## Task item
Please reproduce every record, keeping each one exactly as written.

Saved data entries

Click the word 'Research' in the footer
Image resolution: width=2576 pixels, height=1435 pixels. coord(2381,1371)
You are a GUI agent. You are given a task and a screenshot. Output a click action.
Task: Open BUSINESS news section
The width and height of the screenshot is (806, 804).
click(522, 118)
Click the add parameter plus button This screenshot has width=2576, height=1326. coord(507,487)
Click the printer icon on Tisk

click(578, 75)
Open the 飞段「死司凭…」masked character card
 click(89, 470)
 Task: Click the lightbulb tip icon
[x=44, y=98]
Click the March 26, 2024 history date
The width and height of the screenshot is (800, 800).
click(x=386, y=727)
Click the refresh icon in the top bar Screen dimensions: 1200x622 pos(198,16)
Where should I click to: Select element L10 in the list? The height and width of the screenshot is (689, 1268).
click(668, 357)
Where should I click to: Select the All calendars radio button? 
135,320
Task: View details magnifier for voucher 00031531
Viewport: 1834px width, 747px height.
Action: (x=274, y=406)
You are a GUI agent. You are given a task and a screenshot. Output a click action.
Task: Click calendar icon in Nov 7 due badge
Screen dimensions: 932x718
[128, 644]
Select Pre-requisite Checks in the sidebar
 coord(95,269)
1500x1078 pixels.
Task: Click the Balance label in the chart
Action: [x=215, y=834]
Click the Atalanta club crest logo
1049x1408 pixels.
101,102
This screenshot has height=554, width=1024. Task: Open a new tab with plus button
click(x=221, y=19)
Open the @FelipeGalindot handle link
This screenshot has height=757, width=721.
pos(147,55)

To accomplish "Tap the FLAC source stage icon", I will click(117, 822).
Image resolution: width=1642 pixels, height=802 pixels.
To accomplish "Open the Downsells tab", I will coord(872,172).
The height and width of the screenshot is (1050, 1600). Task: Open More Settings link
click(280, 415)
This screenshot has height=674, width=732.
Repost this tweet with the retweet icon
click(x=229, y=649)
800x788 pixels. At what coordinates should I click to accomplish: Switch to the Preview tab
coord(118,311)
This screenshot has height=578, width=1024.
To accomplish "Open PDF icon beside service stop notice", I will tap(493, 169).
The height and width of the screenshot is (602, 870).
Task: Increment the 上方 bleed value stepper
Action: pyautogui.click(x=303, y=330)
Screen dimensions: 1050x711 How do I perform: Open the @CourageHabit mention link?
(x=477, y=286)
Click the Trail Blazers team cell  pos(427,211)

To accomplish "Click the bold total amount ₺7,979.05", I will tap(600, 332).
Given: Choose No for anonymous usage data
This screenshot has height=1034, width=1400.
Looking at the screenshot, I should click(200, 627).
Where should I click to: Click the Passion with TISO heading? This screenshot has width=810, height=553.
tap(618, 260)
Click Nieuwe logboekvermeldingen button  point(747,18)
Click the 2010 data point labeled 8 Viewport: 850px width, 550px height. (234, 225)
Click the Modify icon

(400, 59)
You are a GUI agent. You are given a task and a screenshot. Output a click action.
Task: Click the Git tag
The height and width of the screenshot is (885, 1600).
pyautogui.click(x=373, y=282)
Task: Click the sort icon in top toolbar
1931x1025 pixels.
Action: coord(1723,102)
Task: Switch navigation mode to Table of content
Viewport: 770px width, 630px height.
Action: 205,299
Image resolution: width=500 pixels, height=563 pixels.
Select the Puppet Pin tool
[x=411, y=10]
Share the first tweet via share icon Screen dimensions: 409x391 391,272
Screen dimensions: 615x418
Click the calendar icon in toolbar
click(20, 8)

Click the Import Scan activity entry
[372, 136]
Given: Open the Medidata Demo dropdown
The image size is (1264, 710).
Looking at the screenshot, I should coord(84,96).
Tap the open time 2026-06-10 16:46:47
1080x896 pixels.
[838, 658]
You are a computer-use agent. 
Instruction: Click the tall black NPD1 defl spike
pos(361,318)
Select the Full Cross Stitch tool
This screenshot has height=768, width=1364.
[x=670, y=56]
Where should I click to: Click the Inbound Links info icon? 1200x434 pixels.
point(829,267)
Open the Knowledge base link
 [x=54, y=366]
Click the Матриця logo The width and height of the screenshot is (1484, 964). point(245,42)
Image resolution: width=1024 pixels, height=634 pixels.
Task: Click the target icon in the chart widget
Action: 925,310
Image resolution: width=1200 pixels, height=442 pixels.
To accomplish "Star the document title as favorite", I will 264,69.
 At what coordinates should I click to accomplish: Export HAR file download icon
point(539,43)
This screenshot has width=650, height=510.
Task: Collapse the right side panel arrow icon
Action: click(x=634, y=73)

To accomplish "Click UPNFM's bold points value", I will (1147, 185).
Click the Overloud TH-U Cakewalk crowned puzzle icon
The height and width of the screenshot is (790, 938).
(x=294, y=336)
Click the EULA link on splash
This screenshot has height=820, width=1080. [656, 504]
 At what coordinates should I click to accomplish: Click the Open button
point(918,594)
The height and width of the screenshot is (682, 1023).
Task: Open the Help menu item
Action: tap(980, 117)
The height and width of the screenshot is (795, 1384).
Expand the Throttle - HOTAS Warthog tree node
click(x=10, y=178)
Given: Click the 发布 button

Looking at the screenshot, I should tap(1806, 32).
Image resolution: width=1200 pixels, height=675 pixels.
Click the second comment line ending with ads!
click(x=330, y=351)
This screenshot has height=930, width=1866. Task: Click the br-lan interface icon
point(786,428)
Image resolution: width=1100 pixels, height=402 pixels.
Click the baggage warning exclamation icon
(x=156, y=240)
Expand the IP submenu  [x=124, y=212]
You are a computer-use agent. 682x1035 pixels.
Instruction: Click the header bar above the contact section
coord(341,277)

## Your response
Click the word 'Research' in the footer
Image resolution: width=2576 pixels, height=1435 pixels. coord(2381,1371)
You are a GUI agent. You are given a task and a screenshot. Output a click action.
Task: Open BUSINESS news section
The width and height of the screenshot is (806, 804).
click(522, 118)
Click the add parameter plus button This screenshot has width=2576, height=1326. coord(507,487)
Click the printer icon on Tisk

click(578, 75)
Open the 飞段「死司凭…」masked character card
 click(89, 470)
 Task: Click the lightbulb tip icon
[x=44, y=98]
Click the March 26, 2024 history date
The width and height of the screenshot is (800, 800).
click(x=386, y=727)
Click the refresh icon in the top bar Screen dimensions: 1200x622 pos(198,16)
Where should I click to: Select element L10 in the list? The height and width of the screenshot is (689, 1268).
click(668, 357)
Where should I click to: Select the All calendars radio button? 
135,320
Task: View details magnifier for voucher 00031531
Viewport: 1834px width, 747px height.
Action: (x=274, y=406)
You are a GUI agent. You are given a task and a screenshot. Output a click action.
Task: Click calendar icon in Nov 7 due badge
Screen dimensions: 932x718
[128, 644]
Select Pre-requisite Checks in the sidebar
 coord(95,269)
1500x1078 pixels.
Task: Click the Balance label in the chart
Action: [x=215, y=834]
Click the Atalanta club crest logo
1049x1408 pixels.
101,102
This screenshot has height=554, width=1024. Task: Open a new tab with plus button
click(x=221, y=19)
Open the @FelipeGalindot handle link
This screenshot has height=757, width=721.
pos(147,55)

To accomplish "Tap the FLAC source stage icon", I will click(117, 822).
Image resolution: width=1642 pixels, height=802 pixels.
To accomplish "Open the Downsells tab", I will coord(872,172).
The height and width of the screenshot is (1050, 1600). Task: Open More Settings link
click(280, 415)
This screenshot has height=674, width=732.
Repost this tweet with the retweet icon
click(x=229, y=649)
800x788 pixels. At what coordinates should I click to accomplish: Switch to the Preview tab
coord(118,311)
This screenshot has height=578, width=1024.
To accomplish "Open PDF icon beside service stop notice", I will tap(493, 169).
The height and width of the screenshot is (602, 870).
Task: Increment the 上方 bleed value stepper
Action: pyautogui.click(x=303, y=330)
Screen dimensions: 1050x711 How do I perform: Open the @CourageHabit mention link?
(x=477, y=286)
Click the Trail Blazers team cell  pos(427,211)

To accomplish "Click the bold total amount ₺7,979.05", I will tap(600, 332).
Given: Choose No for anonymous usage data
This screenshot has height=1034, width=1400.
Looking at the screenshot, I should click(200, 627).
Where should I click to: Click the Passion with TISO heading? This screenshot has width=810, height=553.
tap(618, 260)
Click Nieuwe logboekvermeldingen button  point(747,18)
Click the 2010 data point labeled 8 Viewport: 850px width, 550px height. (234, 225)
Click the Modify icon

(400, 59)
You are a GUI agent. You are given a task and a screenshot. Output a click action.
Task: Click the Git tag
The height and width of the screenshot is (885, 1600).
pyautogui.click(x=373, y=282)
Task: Click the sort icon in top toolbar
1931x1025 pixels.
Action: coord(1723,102)
Task: Switch navigation mode to Table of content
Viewport: 770px width, 630px height.
Action: 205,299
Image resolution: width=500 pixels, height=563 pixels.
Select the Puppet Pin tool
[x=411, y=10]
Share the first tweet via share icon Screen dimensions: 409x391 391,272
Screen dimensions: 615x418
Click the calendar icon in toolbar
click(20, 8)

Click the Import Scan activity entry
[372, 136]
Given: Open the Medidata Demo dropdown
The image size is (1264, 710).
Looking at the screenshot, I should coord(84,96).
Tap the open time 2026-06-10 16:46:47
1080x896 pixels.
[838, 658]
You are a computer-use agent. 
Instruction: Click the tall black NPD1 defl spike
pos(361,318)
Select the Full Cross Stitch tool
This screenshot has height=768, width=1364.
[x=670, y=56]
Where should I click to: Click the Inbound Links info icon? 1200x434 pixels.
point(829,267)
Open the Knowledge base link
 [x=54, y=366]
Click the Матриця logo The width and height of the screenshot is (1484, 964). point(245,42)
Image resolution: width=1024 pixels, height=634 pixels.
Task: Click the target icon in the chart widget
Action: 925,310
Image resolution: width=1200 pixels, height=442 pixels.
To accomplish "Star the document title as favorite", I will 264,69.
 At what coordinates should I click to accomplish: Export HAR file download icon
point(539,43)
This screenshot has width=650, height=510.
Task: Collapse the right side panel arrow icon
Action: click(x=634, y=73)

To accomplish "Click UPNFM's bold points value", I will (1147, 185).
Click the Overloud TH-U Cakewalk crowned puzzle icon
The height and width of the screenshot is (790, 938).
(x=294, y=336)
Click the EULA link on splash
This screenshot has height=820, width=1080. [656, 504]
 At what coordinates should I click to accomplish: Click the Open button
point(918,594)
The height and width of the screenshot is (682, 1023).
Task: Open the Help menu item
Action: tap(980, 117)
The height and width of the screenshot is (795, 1384).
Expand the Throttle - HOTAS Warthog tree node
click(x=10, y=178)
Given: Click the 发布 button

Looking at the screenshot, I should tap(1806, 32).
Image resolution: width=1200 pixels, height=675 pixels.
Click the second comment line ending with ads!
click(x=330, y=351)
This screenshot has height=930, width=1866. Task: Click the br-lan interface icon
point(786,428)
Image resolution: width=1100 pixels, height=402 pixels.
Click the baggage warning exclamation icon
(x=156, y=240)
Expand the IP submenu  [x=124, y=212]
You are a computer-use agent. 682x1035 pixels.
Instruction: Click the header bar above the contact section
coord(341,277)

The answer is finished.